* _ENTRIES SHOWN_

*****

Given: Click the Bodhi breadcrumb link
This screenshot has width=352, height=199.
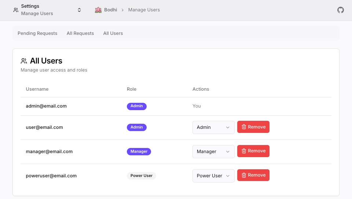Looking at the screenshot, I should (x=110, y=10).
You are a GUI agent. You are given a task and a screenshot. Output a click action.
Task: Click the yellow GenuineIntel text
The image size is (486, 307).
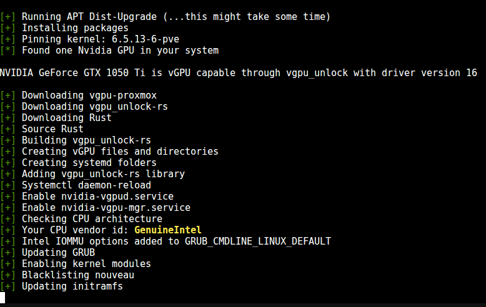coord(167,230)
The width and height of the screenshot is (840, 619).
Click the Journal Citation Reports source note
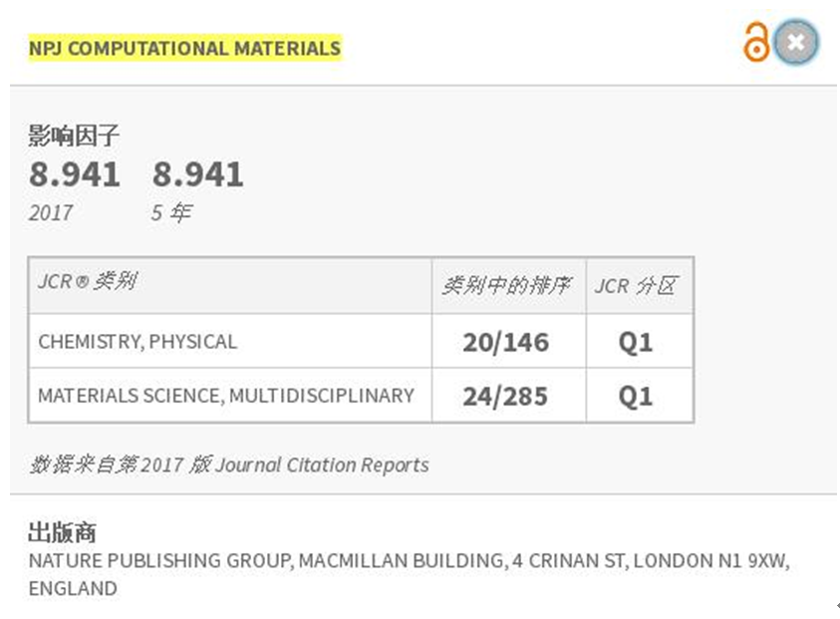click(x=229, y=464)
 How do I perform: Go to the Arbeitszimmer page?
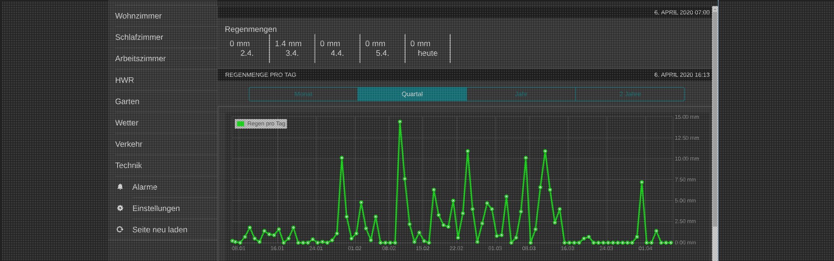(x=140, y=59)
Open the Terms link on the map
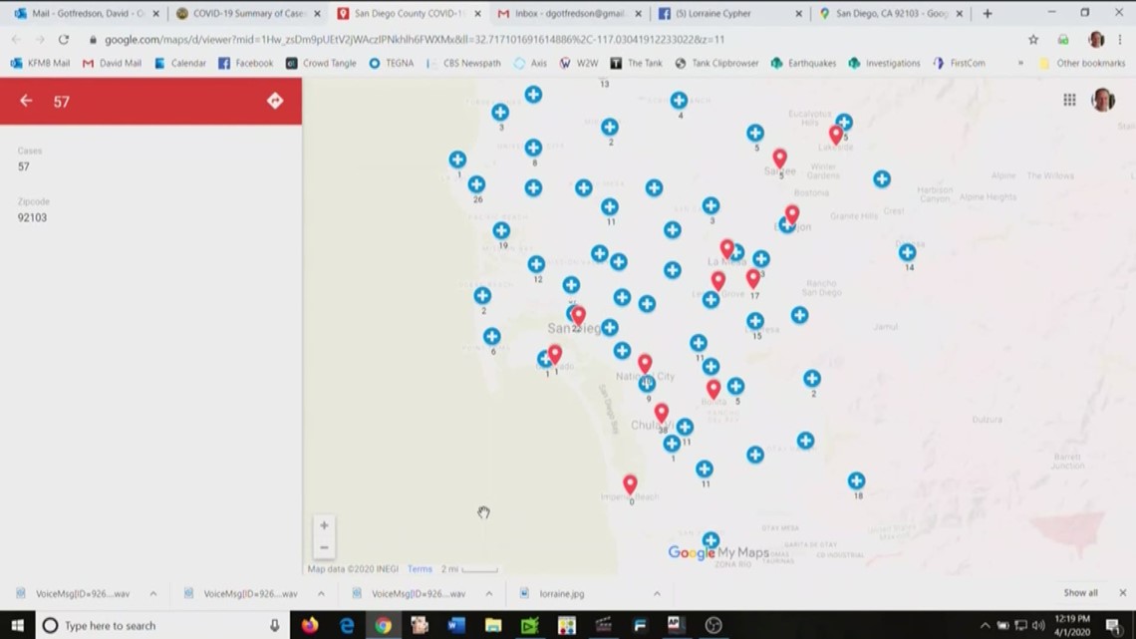Image resolution: width=1136 pixels, height=639 pixels. (420, 569)
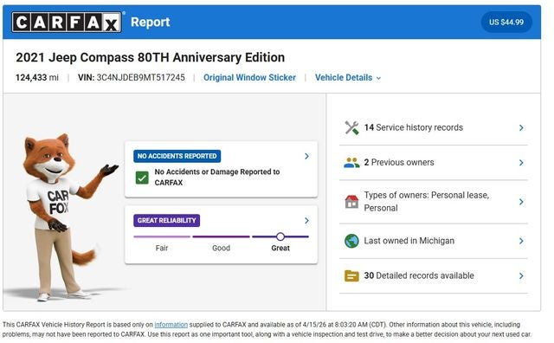The image size is (554, 343).
Task: Open the Original Window Sticker link
Action: point(249,77)
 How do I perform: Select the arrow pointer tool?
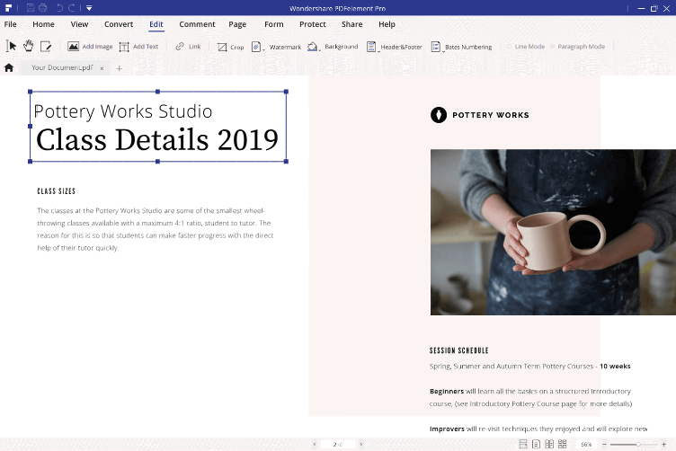[x=12, y=46]
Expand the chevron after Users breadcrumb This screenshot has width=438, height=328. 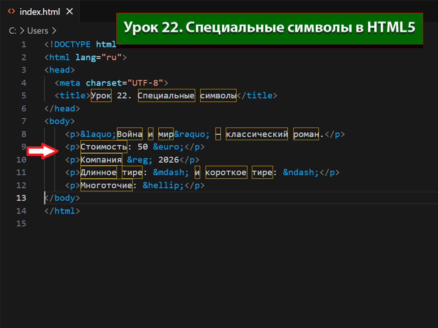pos(53,31)
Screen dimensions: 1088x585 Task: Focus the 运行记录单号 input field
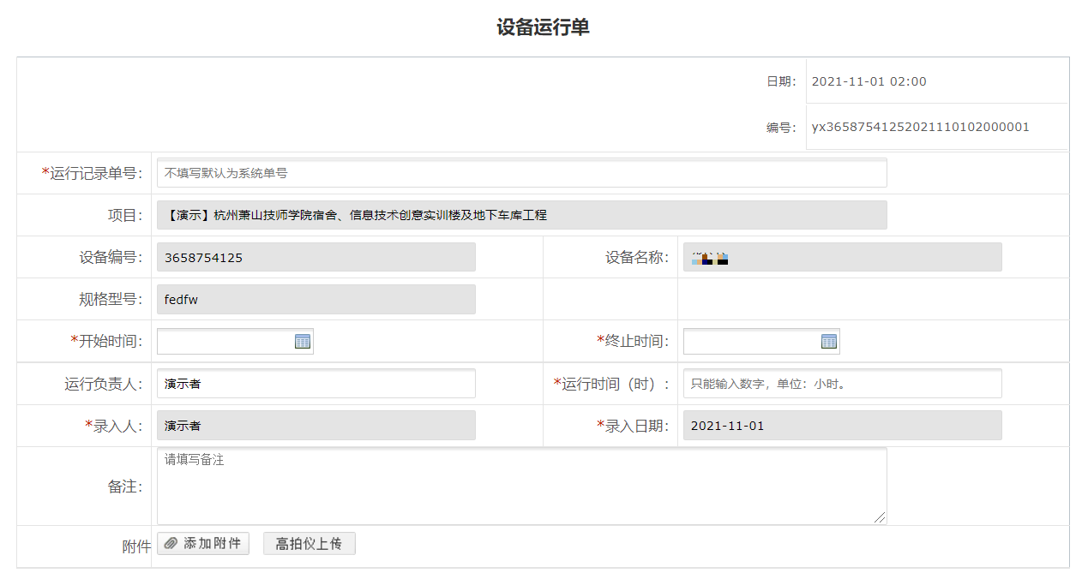[x=521, y=173]

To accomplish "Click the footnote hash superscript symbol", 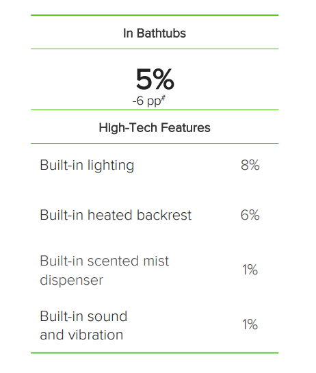I will [163, 98].
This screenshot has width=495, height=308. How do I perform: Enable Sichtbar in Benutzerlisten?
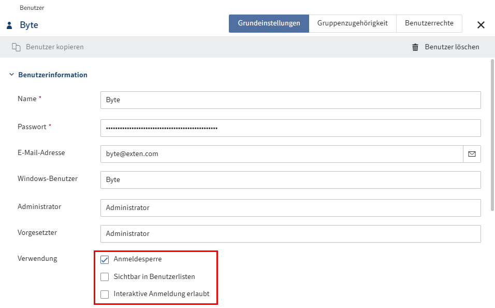105,276
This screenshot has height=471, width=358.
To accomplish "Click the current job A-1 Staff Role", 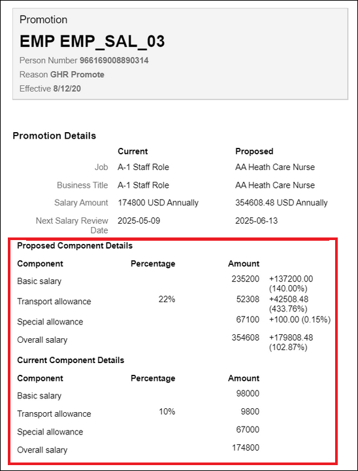I will (x=143, y=167).
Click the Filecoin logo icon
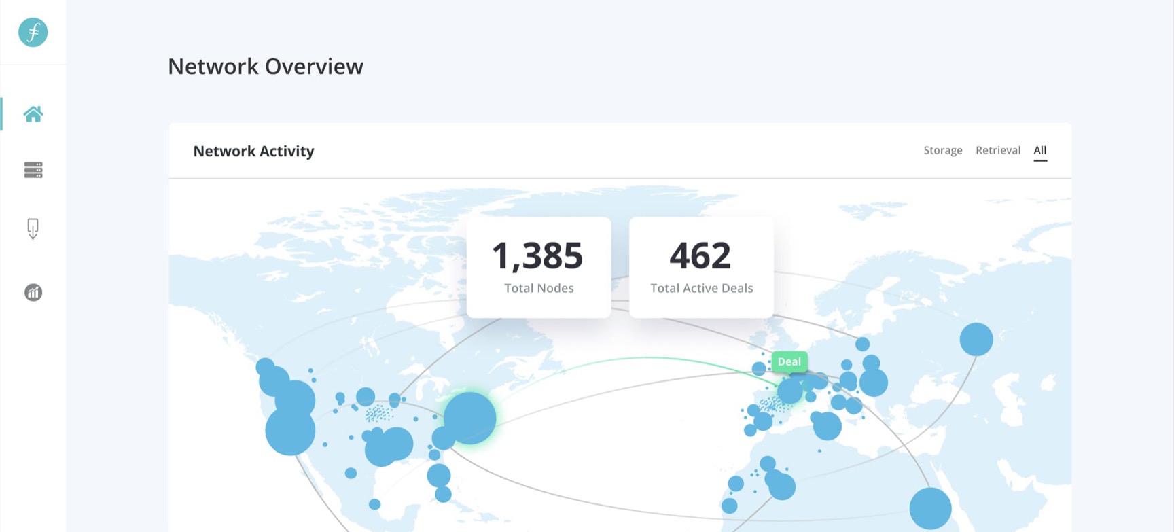Viewport: 1174px width, 532px height. click(x=33, y=32)
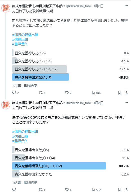Like the first tweet with 7 likes
This screenshot has height=194, width=131.
tap(68, 93)
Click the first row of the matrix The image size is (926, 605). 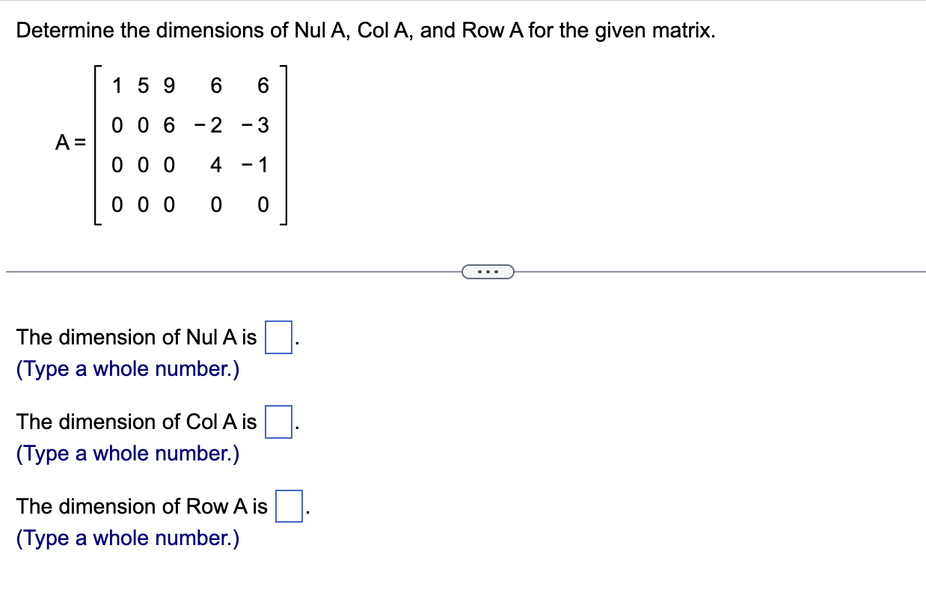point(189,85)
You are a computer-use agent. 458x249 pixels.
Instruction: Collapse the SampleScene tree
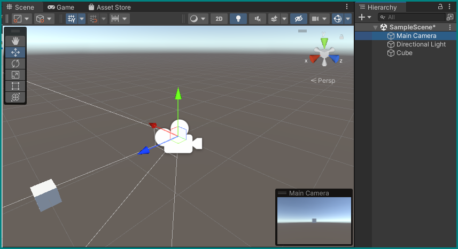(x=376, y=27)
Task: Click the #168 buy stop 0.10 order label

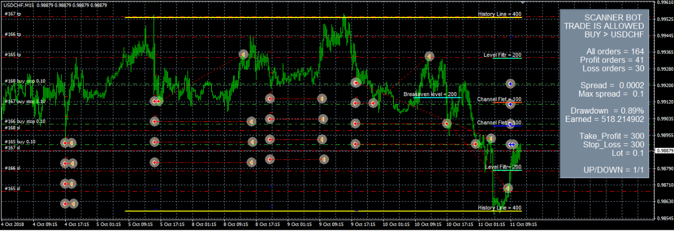Action: click(x=24, y=81)
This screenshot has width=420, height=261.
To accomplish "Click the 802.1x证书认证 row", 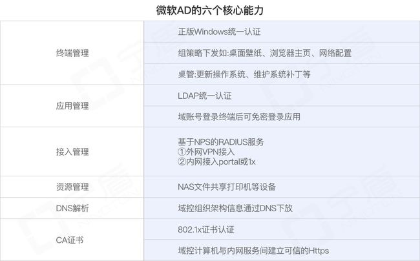I will tap(282, 229).
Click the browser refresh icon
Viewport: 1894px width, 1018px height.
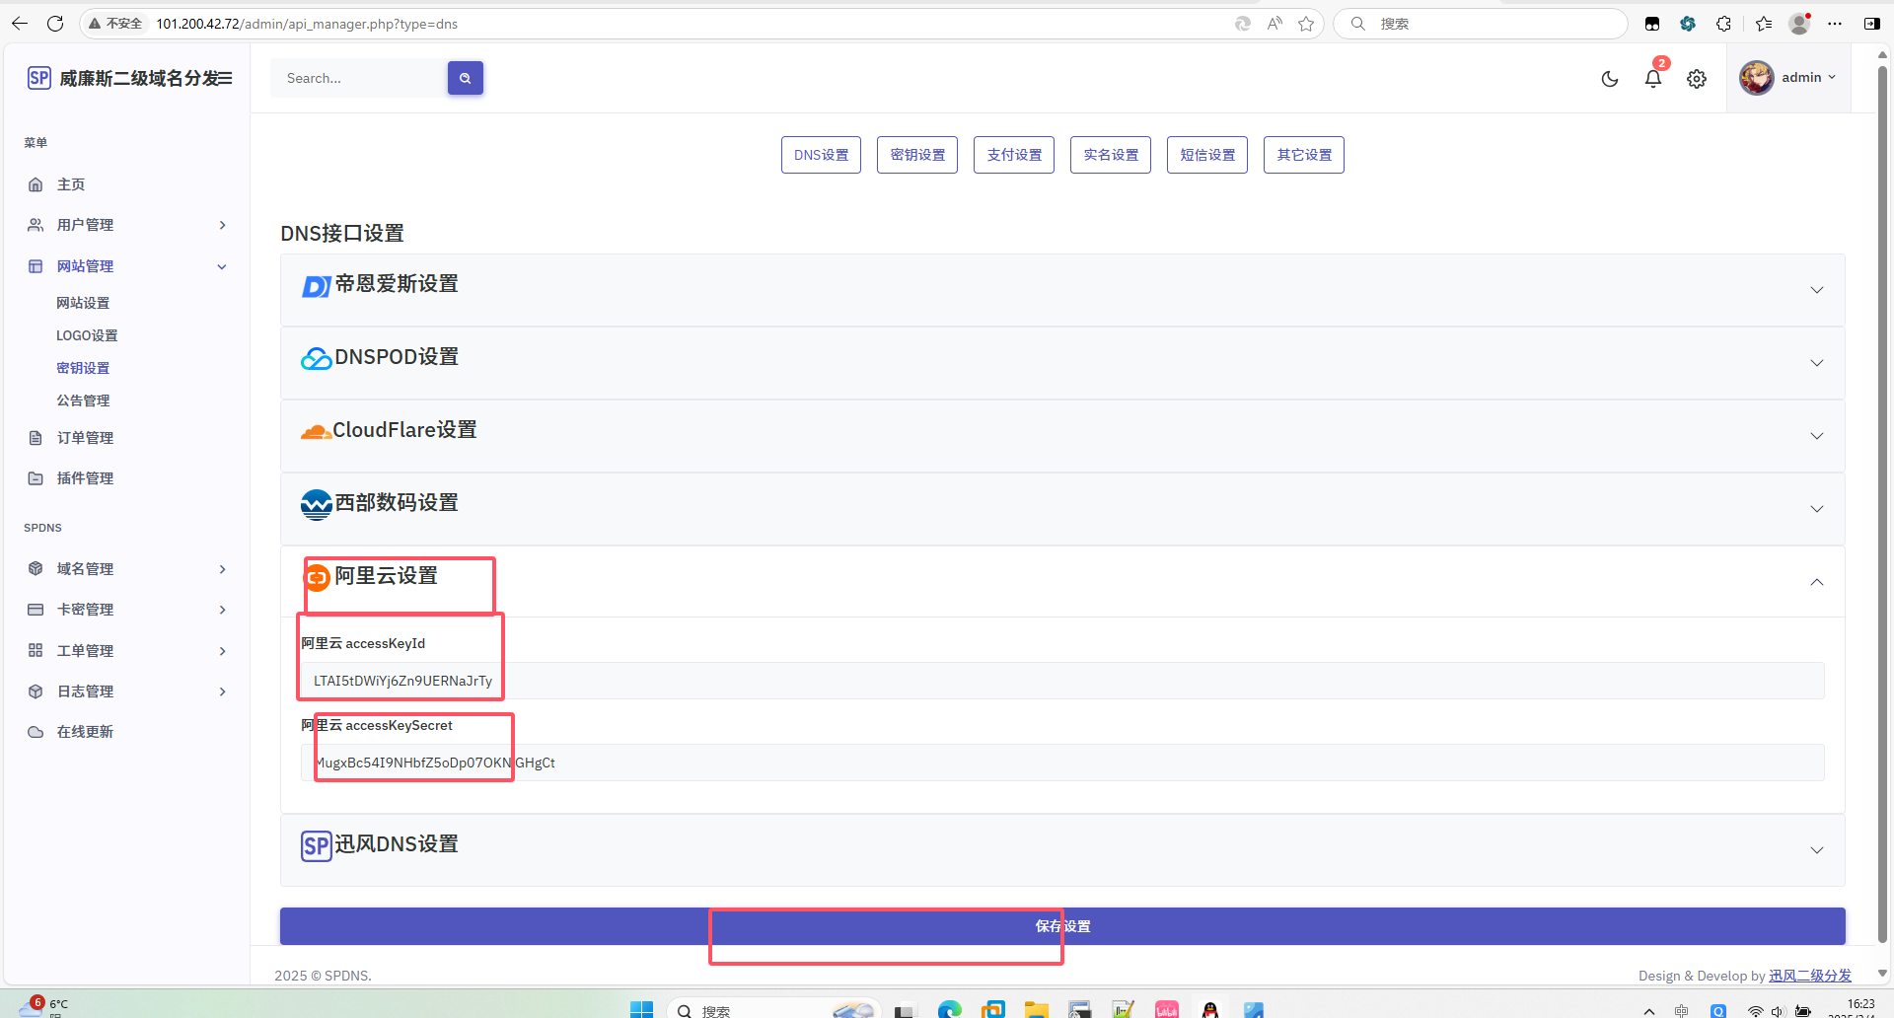click(55, 24)
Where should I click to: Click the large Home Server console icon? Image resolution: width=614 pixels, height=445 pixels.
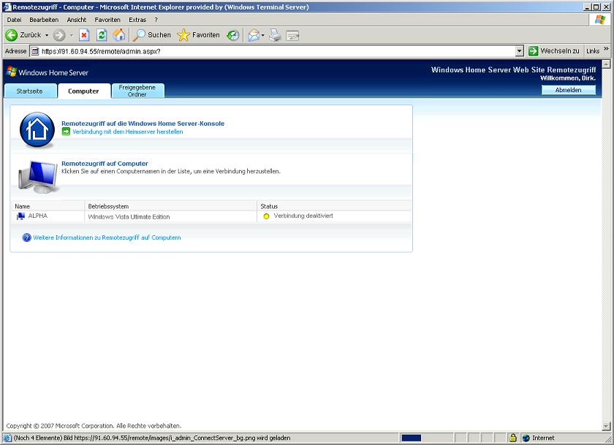tap(37, 130)
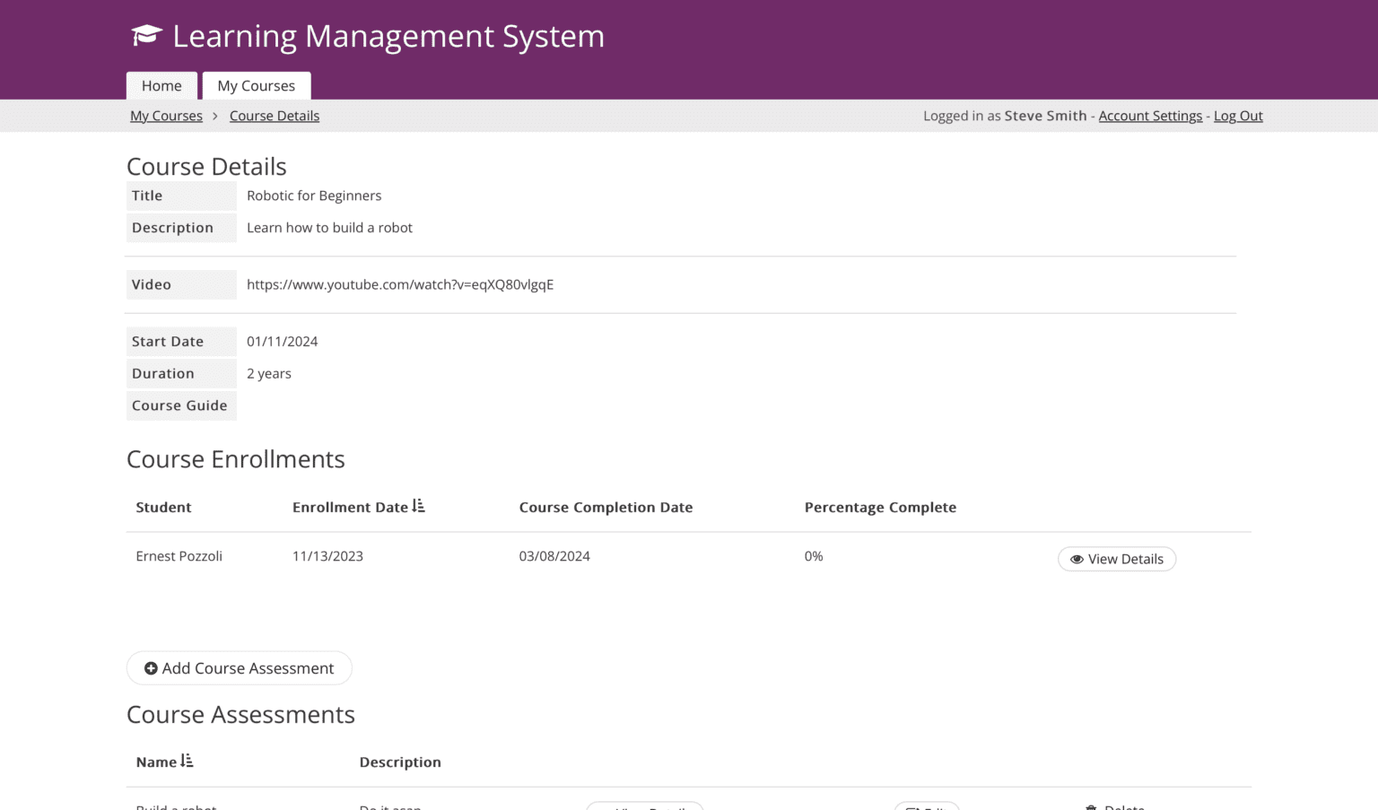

*****

* _WORK REQUIRED_
Begin at the line containing "Viewport: 1894px width, 1018px height." and write out every line to the end of the data exactly. Skip the pictures.

* _WRITTEN SOLUTION_
Viewport: 1894px width, 1018px height.
click(55, 24)
Where should I click to: Click the large Home Server console icon? Image resolution: width=614 pixels, height=445 pixels.
tap(37, 130)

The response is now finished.